A livello storico il cammino che ha portato dalla logica dell’internamento in strutture separate dal resto dell’abitato, introdotte a partire dal Seicento, all’affermazione della logica dell’inclusione delle persone con disabilità è stato molto lungo.

Nella scuola italiana si è assistito al passaggio dall’emarginazione degli alunni con disabilità nelle classi differenziali o in istituti specializzati, ratificata a livello legislativo durante il ventennio fascista, all’integrazione sociale nelle classi curricolari con la legge 517 del 1977, che prevedeva anche la figura dell’insegnante specializzato per il sostegno didattico. Da allora si sono compiuti molti passi in avanti. Con la legge quadro 104 del 1992, in particolare, è stato esteso il principio dell’integrazione scolastica (precedentemente limitato alla fascia 6-14 anni) dal nido all’università ed è stata introdotta una visione sistemica dell’intervento educativo-didattico, anche se ancora legata a un approccio prevalentemente medico.

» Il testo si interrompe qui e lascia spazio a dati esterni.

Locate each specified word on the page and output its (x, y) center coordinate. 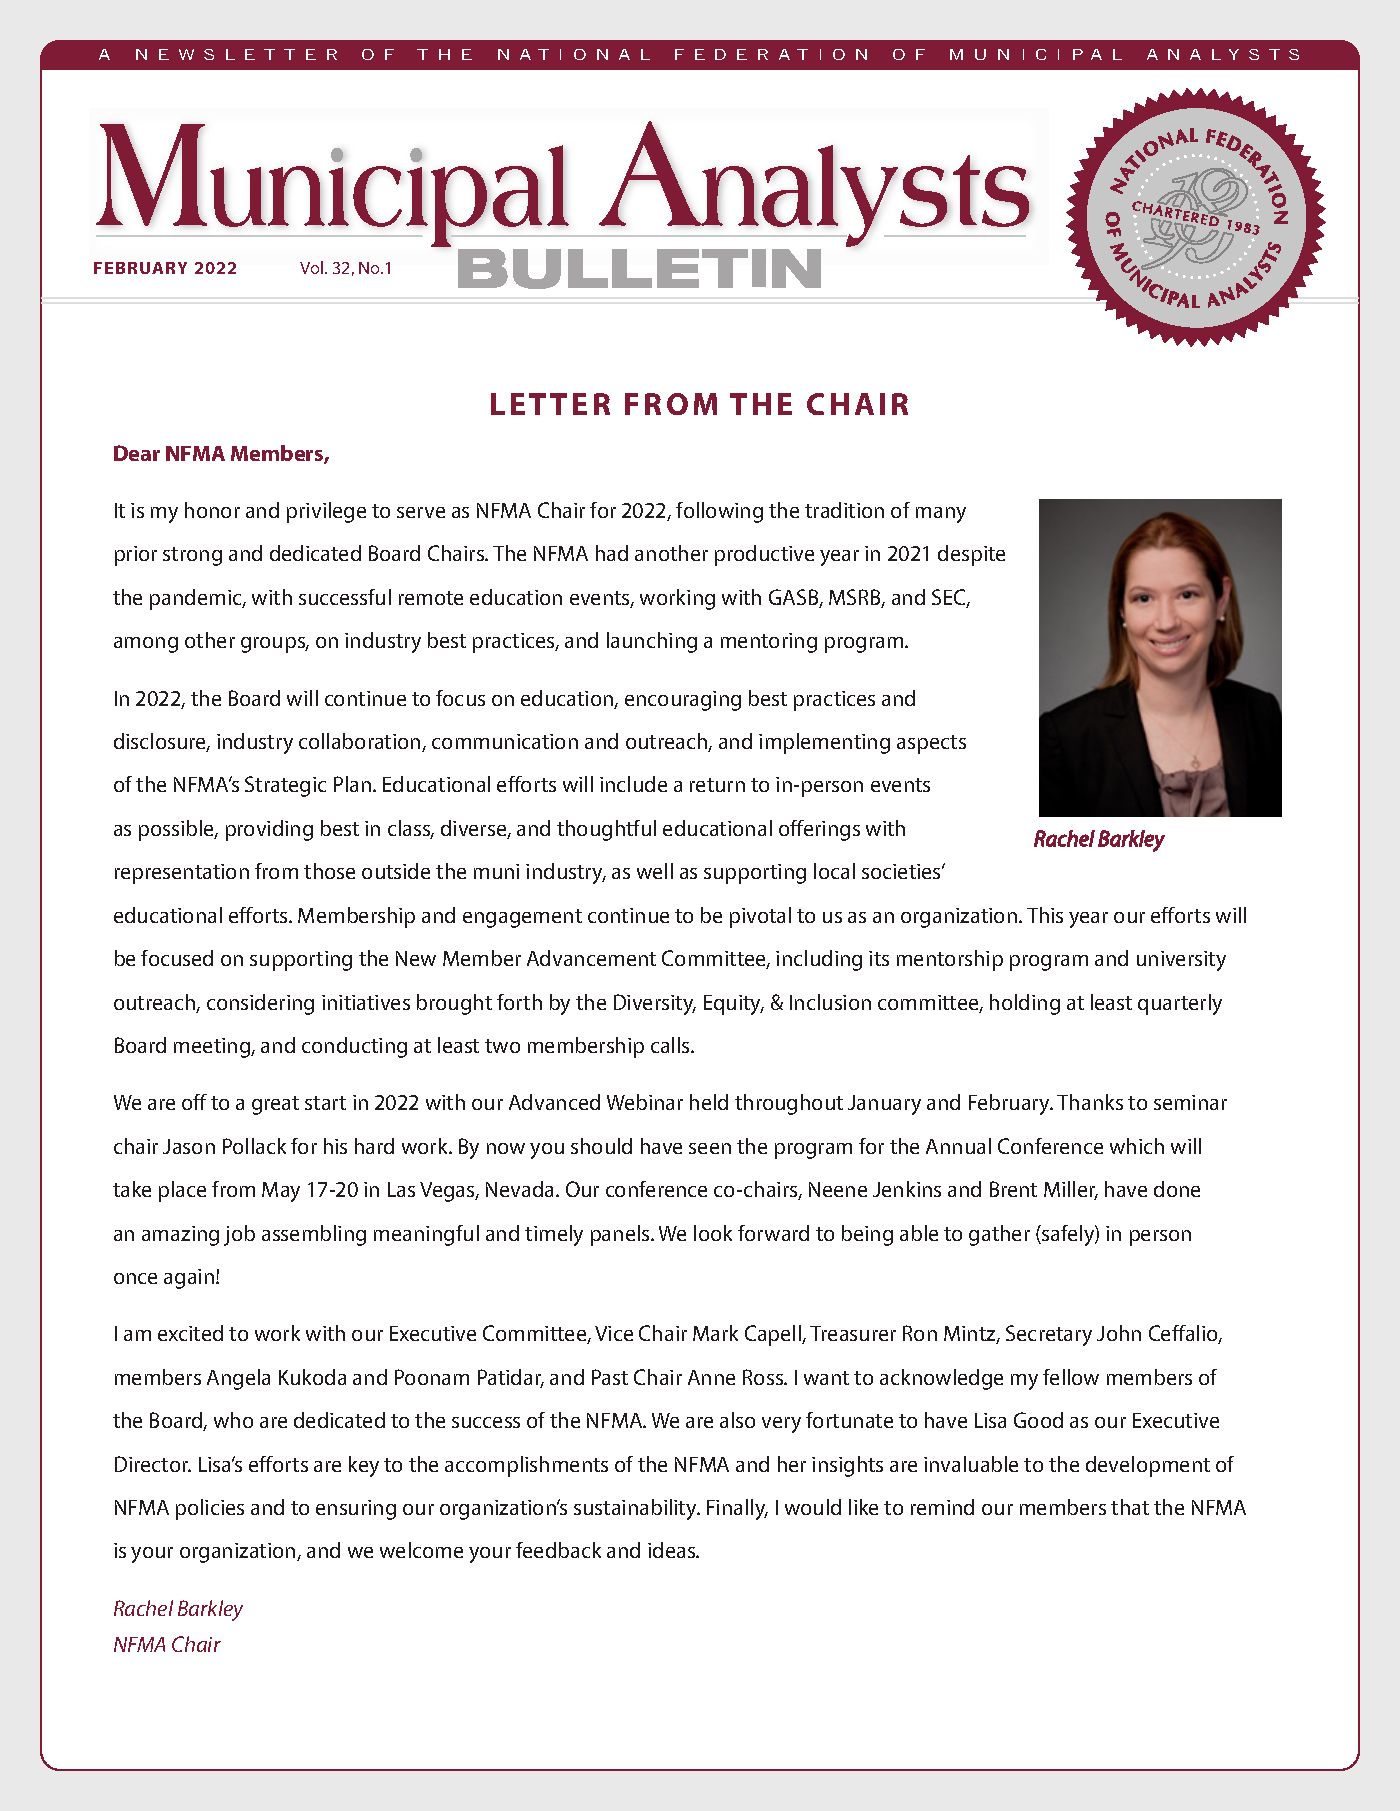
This (1045, 915)
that (1130, 1507)
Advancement (591, 958)
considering (260, 1004)
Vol (313, 267)
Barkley (210, 1610)
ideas (673, 1550)
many (941, 515)
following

Attualmente si adotta la prospettiva dell’inclusione sociale, per cui la persona con disabilità è considerata parte attiva della comunità e la scuola progetta per opportunità, non più per problemi. Tuttavia, va sottolineato che l’inclusione non termina con l’esperienza scolastica ma va applicata a tutti i contesti di vita civile e professionale.

A livello internazionale sono stati prodotti importanti documenti che incentivano questo approccio. Innanzitutto, nel 2001 è stata pubblicata dall’Oms la Classificazione internazionale del funzionamento della disabilità e della salute, che ha permesso di introdurre un nuovo modo alla disabilità, non più esclusivamente medico, ma di tipo bio-psicosociale, per cui qualsiasi persona in qualunque momento della sua vita può avere una condizione di salute che in un ambiente sfavorevole porta a una situazione di disabilità. Nel 2006 l’Onu ha varato la Convenzione sui diritti delle persone con disabilità, la quale sancisce i seguenti principi:

  • rispetto dignità intrinseca;
  • non discriminazione;
  • piena inclusione e partecipazione;
  • rispetto per la differenza;
  • parità di opportunità;
  • accessibilità;
  • parità tra uomini e donne;
  • rispetto dello sviluppo, delle capacità e dell’identità dei bambini con disabilità.

In questo contesto si inseriscono gli studi e gli interventi educativi realizzati nel campo della pedagogia speciale, la quale può ormai giovarsi di nuove strategie, testi, riviste e software didattici.